After the jump in Holland and the bridge-capturing mission, the 82nd Airborne was replaced by Canadian troops and went into reserve in France. When the Airborne Division was not on a mission, the division reverted to reserve status, Balboni said.

“In December of ’44, the Germans broke through the Ardennes forest again. They needed to send all the reserves they had,” he said.

“We didn’t go by parachute this time. We went by truck to the Ardennes forest. We were sent in as reserves to stop the German advance,” he said.

“My job was a rifleman scout. I used to scout behind enemy lines to see where their machines guns were positioned, the strength of their troops, the numbers of their troops, where their troops were positioned,” he said.

“We had a squad of eight to 12 men. I was a good scout. I was one of the leaders of the scouting squad.”

“It was after the Americans had stopped the German advance that we started our own advance,” he said.

“On Jan. 3, 1945, I was leading an American troop to make an attack on the German lines.
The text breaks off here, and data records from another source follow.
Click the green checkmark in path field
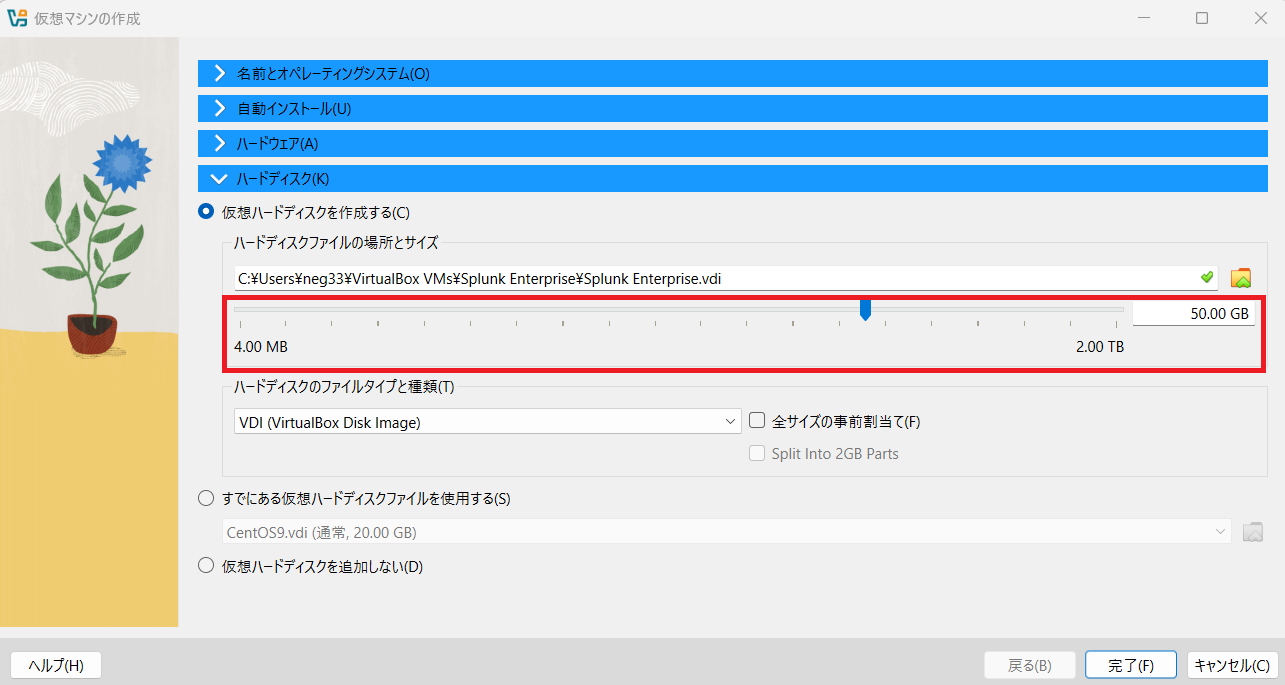 click(1207, 277)
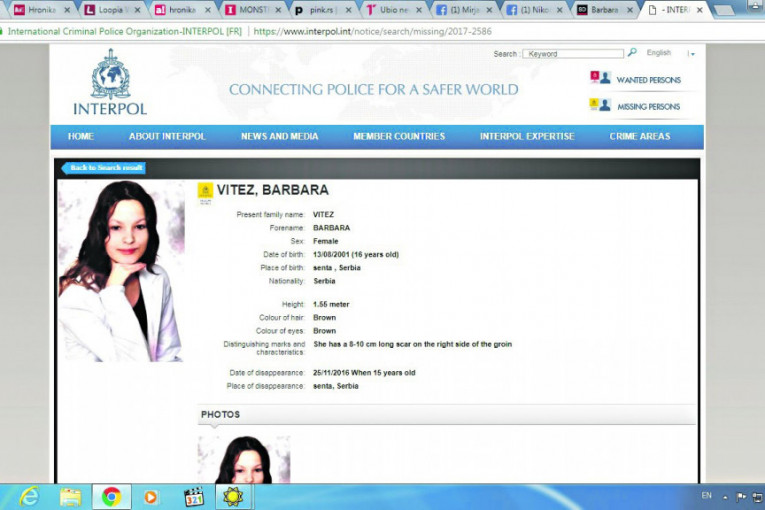765x510 pixels.
Task: Click the thumbnail under the Photos section
Action: coord(243,460)
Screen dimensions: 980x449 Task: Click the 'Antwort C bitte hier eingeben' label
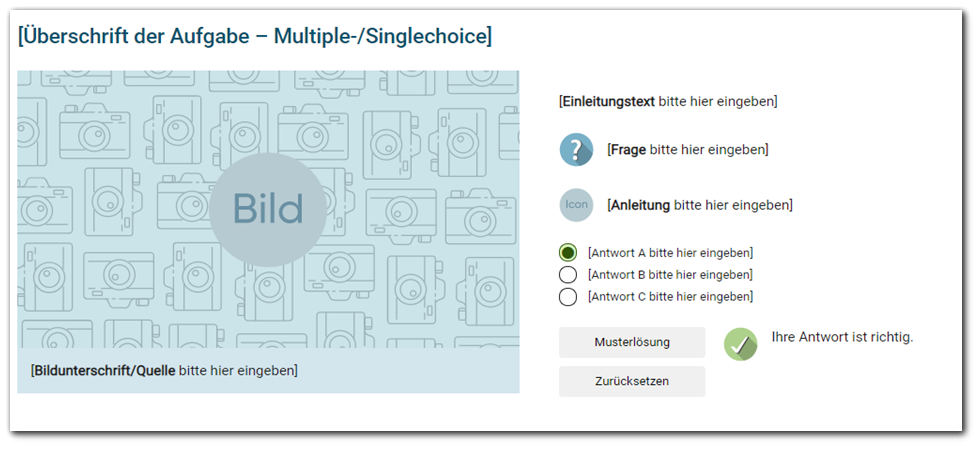(670, 296)
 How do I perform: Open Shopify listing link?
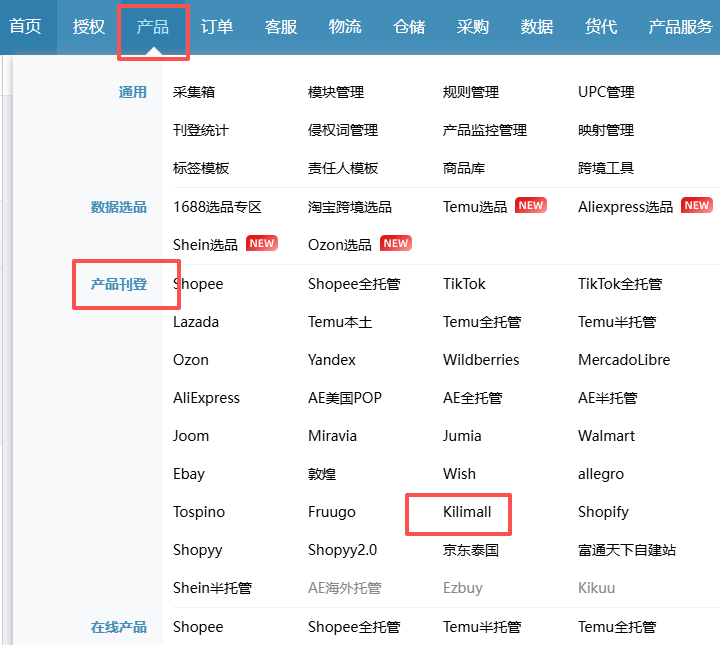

Two of us were walking by two tanks hidden by groves of trees. The Germans starting shelling the tanks with mortar. As I was walking by, I got hit by a piece of shrapnel in right wrist and was put out of action,” he said.

“You can hear a bullet, but mortar shells do not make noise.

You don’t even know you are being shot at,” he said.

“Then, they sent me to the hospital to have an operation on my wrist to repair the muscles and nerves. After hospitals in Belgium, France and England, I went back to the states where I received further medical work on my arm and hand,” he said.

Balboni said his opinion of the Japanese has changed over the decades.

“We weren’t as tolerant then. The Japanese were looked upon as not as good as Americans,” he said.

“Today and over the years, we have learned how much alike, how similar, people really are all over the world. And, we have become much more tolerant and accepting of the differences that seem to be between us,” he said.

“Things were different in the 1940s as they were in the 1960s.

The country was still recovering from the Depression in the ‘40s. The only thing that brought us out of the Depression was the war,” he said.

Balboni said he belongs to the American Legion Post 155; and he is one of two World War II veterans left. He likes to have the opportunity to talk about his experiences.

Another agreeable topic is family: his son and grandsons.

“Both my grandsons are in college. While they were growing up I was teaching them how to fish, how to shoot, how to ski,” he said. “I got ‘em all skiing. They aren’t as avid as I am.”

“I still ski today. Even at 93, I am able to do downhill skiing,” he said, adding that his favorite slope is Sunday River.

In recent years, he stopped biking. His other outdoor hobbies include astronomy and bird-watching.

“I still hike and walk and exercise daily,” he said.

“I have great-grandchildren to try to keep up with.”